Enigma of Jupiter’s powerful auroras

Enigma of Jupiter’s powerful auroras:

This is a reconstructed view of Jupiter’s northern lights through the filters of the Juno Ultraviolet Imaging Spectrograph instrument on Dec. 11, 2016, as the Juno spacecraft approached Jupiter, passed over its poles, and plunged toward the equator. Such measurements present a real challenge for the spacecraft’s science instruments: Juno flies over Jupiter’s poles at 30 miles (50 kilometers) per second – more than 100,000 miles per hour (44.7 km/s) – speeding past auroral forms in a matter of seconds. Image & Caption Credit: Bertrand Bonfond / NASA / JPL-Caltech

On Earth, the swirling, entrancing beauty of the auroras, which are generally isolated to the polar regions of the planet, are fairly well-understood processes. These visual light shows are caused by the interaction of charged particles from the Sun interacting with particles in the atmosphere along the area where the Earth’s magnetosphere, a protective magnetic bubble that is generated deep within the core of the planet, surrounds and connects to the Earth’s dipoles (magnetic north and south poles). This same understanding of auroral processes cannot be said of the incredibly powerful Jovian auroras observed by NASA’s Juno spacecraft.

A new paper, published in the September 7th edition of the journal Nature, confirms data from the Juno spacecraft which indicates that Jupiter’s auroras are being generated by a mysterious process instead of being produced by the interaction of particles from the solar wind with the magnetosphere, as they are on Earth.

This image, created with data from Juno’s Ultraviolet Imaging Spectrograph, marks the path of Juno’s readings of Jupiter’s auroras, highlighting the electron measurements that show the discovery of the so-called discrete auroral acceleration processes indicated by the “inverted Vs” in the lower panel. Image & Caption Credit: Randy Gladstone / NASA / JPL-Caltech / SwRI

The auroral process on Jupiter, whereby electrons are being accelerated toward the planet’s atmosphere and then shot up out of the atmosphere aligned along the magnetic field lines at energies of up to 400,000 electron volts, is 10–30 times higher than the most intense auroras – known as discrete auroras – observed in Earth’s polar regions.

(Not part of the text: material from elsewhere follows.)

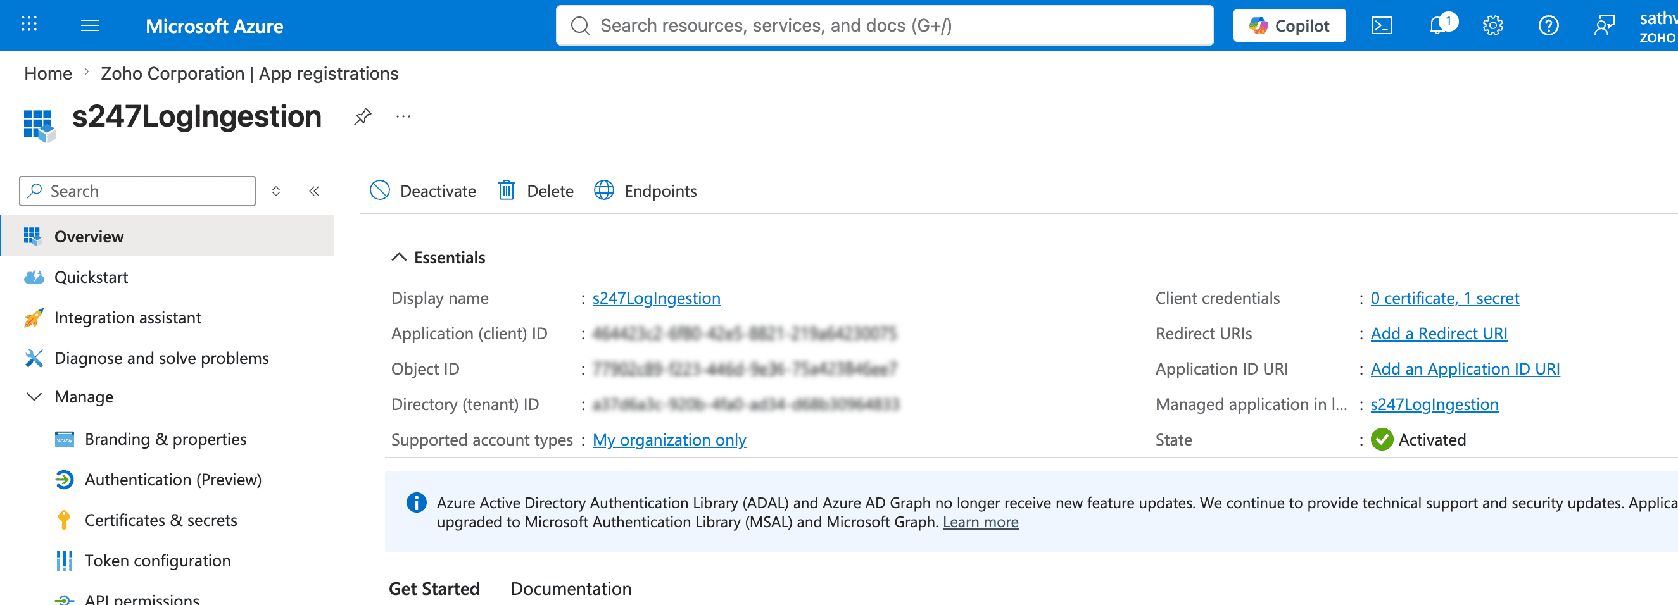Open the notifications bell

(1438, 25)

The Juno spacecraft, which has been in orbit around Jupiter since July 4, 2016, has been gathering some spectacular images and data for more than a year. The data has given scientists huge mysteries to solve along with the insights they have received regarding the intense processes occurring within the gas giant.

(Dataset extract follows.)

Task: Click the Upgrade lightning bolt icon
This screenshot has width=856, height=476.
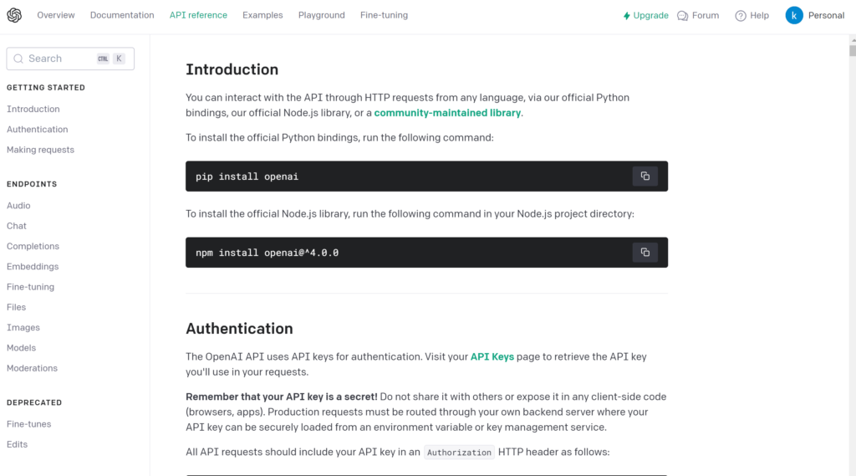Action: coord(626,16)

At a press conference on May 25, 2017, Scott Bolton, the principal investigator of the Juno mission, said: “There is so much going on here that we didn’t expect that we have had to take a step back and begin to rethink of this as a whole new Jupiter.”

Jupiter’s auroras are definitely one of those unexpected areas.

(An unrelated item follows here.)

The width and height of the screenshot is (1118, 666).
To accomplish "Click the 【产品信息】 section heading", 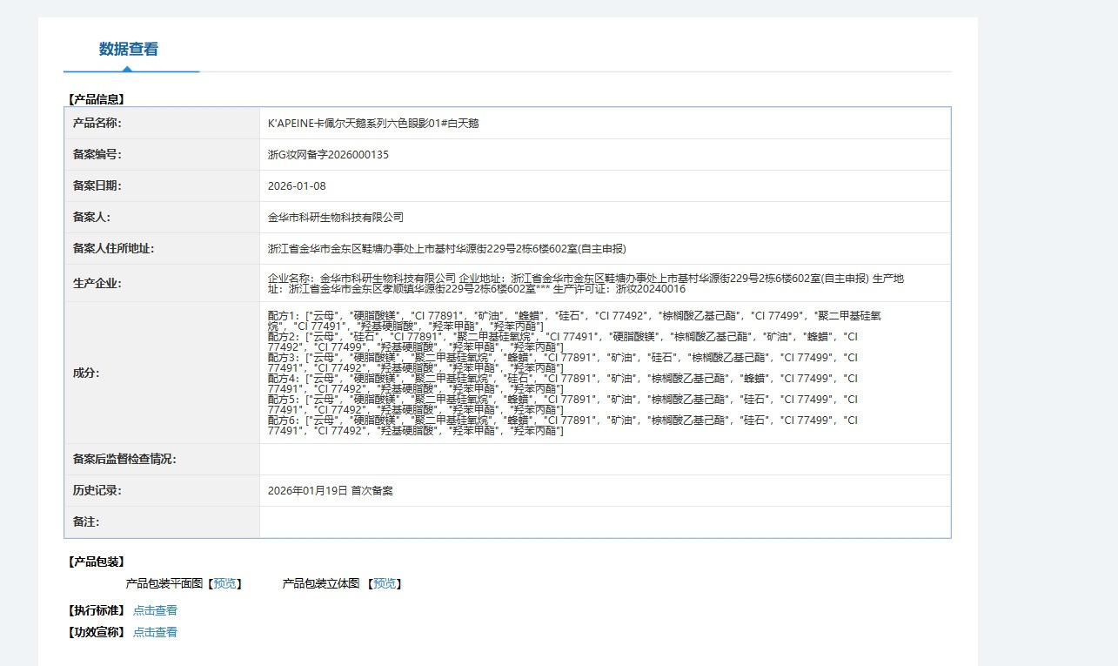I will click(97, 99).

The Jupiter Energetic-particle Detector Instrument (JEDI) on NASA’s Juno spacecraft was built by Johns Hopkins University’s Applied Physics Laboratory (JHU-APL). Barry Mauk who leads the team working on the ultraviolet spectroscopy and energetic particle detection instruments, observed signatures of extremely powerful electric potentials.

The extreme power of the signatures wasn’t overly surprising considering the extreme nature of nearly everything at Jupiter, but what was very surprising was the movement of the particles and trying to determine where and how they are being generated.

Whereas Earth auroras are driven by particles moving downward into the poles of the magnetosphere, Jupiter’s auroras are caused by stochastic, or turbulent, unpredictable acceleration processes that end up accelerating particles out of Jupiter’s magnetic north pole.

“At Jupiter, the brightest auroras are caused by some kind of turbulent acceleration process that we do not understand very well,” said Mauk. “There are hints in our latest data indicating that as the power density of the auroral generation becomes stronger and stronger, the process becomes unstable and a new acceleration process takes over. But we’ll have to keep looking at the data.”

Jupiter has become a sort of physics lab for worlds outside of the Solar System. The giant planet’s ability to accelerate these charged particles to such huge energies gives scientists ideas and understanding for how worlds in far distant stellar planetary systems may also accelerate particles. The forces that are driving the Jovian auroras also give hints and suggestions about space weather and its impact on Earth as well as on other bodies in the Solar System and beyond.

In addition, Mauk said: “The highest energies that we are observing within Jupiter’s auroral regions are formidable. These energetic particles that create the auroras are part of the story in understanding Jupiter’s radiation belts, which pose a challenge to Juno and to upcoming missions to Jupiter under development. Engineering around the debilitating effects of radiation has always been a challenge to spacecraft engineers for missions at Earth and elsewhere in the Solar System.

“What we learn here, and from spacecraft like NASA’s Van Allen Probes and Magnetospheric Multiscale mission (MMS) that are exploring Earth’s magnetosphere, will teach us a lot about space weather and protecting spacecraft and astronauts in harsh space environments. Comparing the processes at Jupiter and Earth is incredibly valuable in testing our ideas of how planetary physics works.”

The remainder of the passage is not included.